▶ _EXERCISE GOAL_:
Reproduce all of the records below verbatim, with no changes of any kind.
[DATA TO PROCESS]
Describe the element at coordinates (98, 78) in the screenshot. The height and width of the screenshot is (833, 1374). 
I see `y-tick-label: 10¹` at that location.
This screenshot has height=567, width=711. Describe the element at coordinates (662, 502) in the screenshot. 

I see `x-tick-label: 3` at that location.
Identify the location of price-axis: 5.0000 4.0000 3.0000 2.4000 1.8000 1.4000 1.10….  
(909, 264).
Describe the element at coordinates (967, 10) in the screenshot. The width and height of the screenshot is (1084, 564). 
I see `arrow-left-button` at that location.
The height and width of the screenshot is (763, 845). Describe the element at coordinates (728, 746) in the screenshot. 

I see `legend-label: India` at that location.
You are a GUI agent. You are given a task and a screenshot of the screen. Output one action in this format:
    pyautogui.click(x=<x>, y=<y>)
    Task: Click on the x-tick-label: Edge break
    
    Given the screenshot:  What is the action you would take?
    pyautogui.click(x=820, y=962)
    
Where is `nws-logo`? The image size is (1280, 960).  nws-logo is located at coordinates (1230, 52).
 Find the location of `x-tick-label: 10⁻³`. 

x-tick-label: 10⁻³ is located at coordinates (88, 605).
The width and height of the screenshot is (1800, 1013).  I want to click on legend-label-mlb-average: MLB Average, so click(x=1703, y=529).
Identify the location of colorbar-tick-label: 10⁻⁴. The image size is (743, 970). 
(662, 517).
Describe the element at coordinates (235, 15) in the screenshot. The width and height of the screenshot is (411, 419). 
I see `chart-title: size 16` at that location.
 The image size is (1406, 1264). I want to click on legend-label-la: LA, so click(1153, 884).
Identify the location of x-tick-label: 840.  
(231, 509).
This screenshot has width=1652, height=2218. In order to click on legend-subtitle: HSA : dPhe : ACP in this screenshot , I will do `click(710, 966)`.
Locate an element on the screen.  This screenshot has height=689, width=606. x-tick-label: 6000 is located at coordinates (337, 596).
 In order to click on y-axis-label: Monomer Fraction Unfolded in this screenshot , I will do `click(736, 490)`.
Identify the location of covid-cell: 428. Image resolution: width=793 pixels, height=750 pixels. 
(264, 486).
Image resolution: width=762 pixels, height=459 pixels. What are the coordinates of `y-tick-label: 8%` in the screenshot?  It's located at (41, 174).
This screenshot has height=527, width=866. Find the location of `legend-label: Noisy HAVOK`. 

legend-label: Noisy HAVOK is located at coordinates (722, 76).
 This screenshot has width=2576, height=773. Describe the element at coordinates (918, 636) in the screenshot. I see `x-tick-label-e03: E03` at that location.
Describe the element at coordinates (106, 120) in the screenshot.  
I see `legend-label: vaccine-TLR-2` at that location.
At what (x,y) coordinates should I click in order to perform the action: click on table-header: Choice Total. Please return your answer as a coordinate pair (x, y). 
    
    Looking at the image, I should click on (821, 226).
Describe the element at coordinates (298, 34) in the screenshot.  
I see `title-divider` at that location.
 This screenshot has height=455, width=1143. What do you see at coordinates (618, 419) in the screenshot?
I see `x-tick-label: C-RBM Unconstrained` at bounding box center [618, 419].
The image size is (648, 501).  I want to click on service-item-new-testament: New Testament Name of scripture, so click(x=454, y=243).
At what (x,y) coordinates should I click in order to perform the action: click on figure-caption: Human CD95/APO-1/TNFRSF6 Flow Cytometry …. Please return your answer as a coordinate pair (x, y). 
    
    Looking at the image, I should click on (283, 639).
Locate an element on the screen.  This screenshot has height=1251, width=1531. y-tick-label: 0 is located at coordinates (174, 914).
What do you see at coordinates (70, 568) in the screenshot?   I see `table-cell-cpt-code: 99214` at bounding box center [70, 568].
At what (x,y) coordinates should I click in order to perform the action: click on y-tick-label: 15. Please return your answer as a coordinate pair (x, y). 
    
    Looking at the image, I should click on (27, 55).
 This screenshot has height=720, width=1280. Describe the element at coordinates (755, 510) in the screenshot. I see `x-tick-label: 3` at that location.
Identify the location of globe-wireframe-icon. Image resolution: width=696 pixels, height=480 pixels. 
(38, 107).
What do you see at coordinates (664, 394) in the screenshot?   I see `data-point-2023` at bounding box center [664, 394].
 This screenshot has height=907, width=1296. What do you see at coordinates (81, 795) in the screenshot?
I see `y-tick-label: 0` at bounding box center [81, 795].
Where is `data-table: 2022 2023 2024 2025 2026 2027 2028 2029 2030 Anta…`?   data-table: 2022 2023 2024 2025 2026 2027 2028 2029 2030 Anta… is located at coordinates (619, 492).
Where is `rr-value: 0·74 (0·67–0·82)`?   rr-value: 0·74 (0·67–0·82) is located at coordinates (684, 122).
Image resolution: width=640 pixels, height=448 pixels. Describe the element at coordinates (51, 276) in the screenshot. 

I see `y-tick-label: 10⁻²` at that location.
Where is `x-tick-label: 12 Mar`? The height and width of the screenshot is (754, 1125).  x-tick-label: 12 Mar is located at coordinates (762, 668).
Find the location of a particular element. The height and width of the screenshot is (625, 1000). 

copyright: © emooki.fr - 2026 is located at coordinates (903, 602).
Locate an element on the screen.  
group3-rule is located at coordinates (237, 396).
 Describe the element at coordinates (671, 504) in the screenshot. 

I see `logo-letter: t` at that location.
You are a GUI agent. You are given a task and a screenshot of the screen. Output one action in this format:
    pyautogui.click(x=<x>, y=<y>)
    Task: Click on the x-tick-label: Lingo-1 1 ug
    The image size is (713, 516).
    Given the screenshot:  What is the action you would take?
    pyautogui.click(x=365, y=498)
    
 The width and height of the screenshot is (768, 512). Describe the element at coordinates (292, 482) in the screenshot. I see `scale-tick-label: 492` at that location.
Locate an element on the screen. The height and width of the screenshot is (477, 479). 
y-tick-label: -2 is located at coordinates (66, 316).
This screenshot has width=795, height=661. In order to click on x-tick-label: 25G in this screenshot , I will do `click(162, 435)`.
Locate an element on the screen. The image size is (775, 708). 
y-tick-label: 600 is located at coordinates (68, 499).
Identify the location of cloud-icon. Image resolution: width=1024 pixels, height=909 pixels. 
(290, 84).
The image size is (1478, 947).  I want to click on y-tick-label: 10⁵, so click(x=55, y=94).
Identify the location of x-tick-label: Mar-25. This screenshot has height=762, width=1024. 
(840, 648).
[/DATA TO PROCESS]
▶ _RESPONSE TO THE TASK_:
Describe the element at coordinates (98, 78) in the screenshot. The height and width of the screenshot is (833, 1374). 
I see `y-tick-label: 10¹` at that location.
This screenshot has height=567, width=711. Describe the element at coordinates (662, 502) in the screenshot. 

I see `x-tick-label: 3` at that location.
Identify the location of price-axis: 5.0000 4.0000 3.0000 2.4000 1.8000 1.4000 1.10….  
(909, 264).
Describe the element at coordinates (967, 10) in the screenshot. The width and height of the screenshot is (1084, 564). 
I see `arrow-left-button` at that location.
The height and width of the screenshot is (763, 845). Describe the element at coordinates (728, 746) in the screenshot. 

I see `legend-label: India` at that location.
You are a GUI agent. You are given a task and a screenshot of the screen. Output one action in this format:
    pyautogui.click(x=<x>, y=<y>)
    Task: Click on the x-tick-label: Edge break
    
    Given the screenshot:  What is the action you would take?
    pyautogui.click(x=820, y=962)
    
Where is `nws-logo`? The image size is (1280, 960).  nws-logo is located at coordinates (1230, 52).
 Find the location of `x-tick-label: 10⁻³`. 

x-tick-label: 10⁻³ is located at coordinates (88, 605).
The width and height of the screenshot is (1800, 1013).  I want to click on legend-label-mlb-average: MLB Average, so click(x=1703, y=529).
Identify the location of colorbar-tick-label: 10⁻⁴. The image size is (743, 970). 
(662, 517).
Describe the element at coordinates (235, 15) in the screenshot. The width and height of the screenshot is (411, 419). 
I see `chart-title: size 16` at that location.
 The image size is (1406, 1264). I want to click on legend-label-la: LA, so click(1153, 884).
Identify the location of x-tick-label: 840.  
(231, 509).
This screenshot has width=1652, height=2218. In order to click on legend-subtitle: HSA : dPhe : ACP in this screenshot , I will do `click(710, 966)`.
Locate an element on the screen.  This screenshot has height=689, width=606. x-tick-label: 6000 is located at coordinates (337, 596).
 In order to click on y-axis-label: Monomer Fraction Unfolded in this screenshot , I will do `click(736, 490)`.
Identify the location of covid-cell: 428. Image resolution: width=793 pixels, height=750 pixels. 
(264, 486).
Image resolution: width=762 pixels, height=459 pixels. What are the coordinates of `y-tick-label: 8%` in the screenshot?  It's located at (41, 174).
This screenshot has height=527, width=866. Find the location of `legend-label: Noisy HAVOK`. 

legend-label: Noisy HAVOK is located at coordinates (722, 76).
 This screenshot has width=2576, height=773. Describe the element at coordinates (918, 636) in the screenshot. I see `x-tick-label-e03: E03` at that location.
Describe the element at coordinates (106, 120) in the screenshot.  
I see `legend-label: vaccine-TLR-2` at that location.
At what (x,y) coordinates should I click in order to perform the action: click on table-header: Choice Total. Please return your answer as a coordinate pair (x, y). 
    
    Looking at the image, I should click on (821, 226).
Describe the element at coordinates (298, 34) in the screenshot.  
I see `title-divider` at that location.
 This screenshot has height=455, width=1143. What do you see at coordinates (618, 419) in the screenshot?
I see `x-tick-label: C-RBM Unconstrained` at bounding box center [618, 419].
The image size is (648, 501).  I want to click on service-item-new-testament: New Testament Name of scripture, so click(x=454, y=243).
At what (x,y) coordinates should I click in order to perform the action: click on figure-caption: Human CD95/APO-1/TNFRSF6 Flow Cytometry …. Please return your answer as a coordinate pair (x, y). 
    
    Looking at the image, I should click on (283, 639).
Locate an element on the screen.  This screenshot has height=1251, width=1531. y-tick-label: 0 is located at coordinates (174, 914).
What do you see at coordinates (70, 568) in the screenshot?   I see `table-cell-cpt-code: 99214` at bounding box center [70, 568].
At what (x,y) coordinates should I click in order to perform the action: click on y-tick-label: 15. Please return your answer as a coordinate pair (x, y). 
    
    Looking at the image, I should click on (27, 55).
 This screenshot has height=720, width=1280. Describe the element at coordinates (755, 510) in the screenshot. I see `x-tick-label: 3` at that location.
Identify the location of globe-wireframe-icon. Image resolution: width=696 pixels, height=480 pixels. 
(38, 107).
What do you see at coordinates (664, 394) in the screenshot?   I see `data-point-2023` at bounding box center [664, 394].
 This screenshot has height=907, width=1296. What do you see at coordinates (81, 795) in the screenshot?
I see `y-tick-label: 0` at bounding box center [81, 795].
Where is `data-table: 2022 2023 2024 2025 2026 2027 2028 2029 2030 Anta…`?   data-table: 2022 2023 2024 2025 2026 2027 2028 2029 2030 Anta… is located at coordinates (619, 492).
Where is `rr-value: 0·74 (0·67–0·82)`?   rr-value: 0·74 (0·67–0·82) is located at coordinates (684, 122).
Image resolution: width=640 pixels, height=448 pixels. Describe the element at coordinates (51, 276) in the screenshot. 

I see `y-tick-label: 10⁻²` at that location.
Where is `x-tick-label: 12 Mar`? The height and width of the screenshot is (754, 1125).  x-tick-label: 12 Mar is located at coordinates (762, 668).
Find the location of a particular element. The height and width of the screenshot is (625, 1000). 

copyright: © emooki.fr - 2026 is located at coordinates (903, 602).
Locate an element on the screen.  
group3-rule is located at coordinates (237, 396).
 Describe the element at coordinates (671, 504) in the screenshot. 

I see `logo-letter: t` at that location.
You are a GUI agent. You are given a task and a screenshot of the screen. Output one action in this format:
    pyautogui.click(x=<x>, y=<y>)
    Task: Click on the x-tick-label: Lingo-1 1 ug
    The image size is (713, 516).
    Given the screenshot:  What is the action you would take?
    pyautogui.click(x=365, y=498)
    
 The width and height of the screenshot is (768, 512). Describe the element at coordinates (292, 482) in the screenshot. I see `scale-tick-label: 492` at that location.
Locate an element on the screen. The height and width of the screenshot is (477, 479). 
y-tick-label: -2 is located at coordinates (66, 316).
This screenshot has width=795, height=661. In order to click on x-tick-label: 25G in this screenshot , I will do `click(162, 435)`.
Locate an element on the screen. The image size is (775, 708). 
y-tick-label: 600 is located at coordinates (68, 499).
Identify the location of cloud-icon. Image resolution: width=1024 pixels, height=909 pixels. 
(290, 84).
The image size is (1478, 947).  I want to click on y-tick-label: 10⁵, so click(x=55, y=94).
Identify the location of x-tick-label: Mar-25. This screenshot has height=762, width=1024. 
(840, 648).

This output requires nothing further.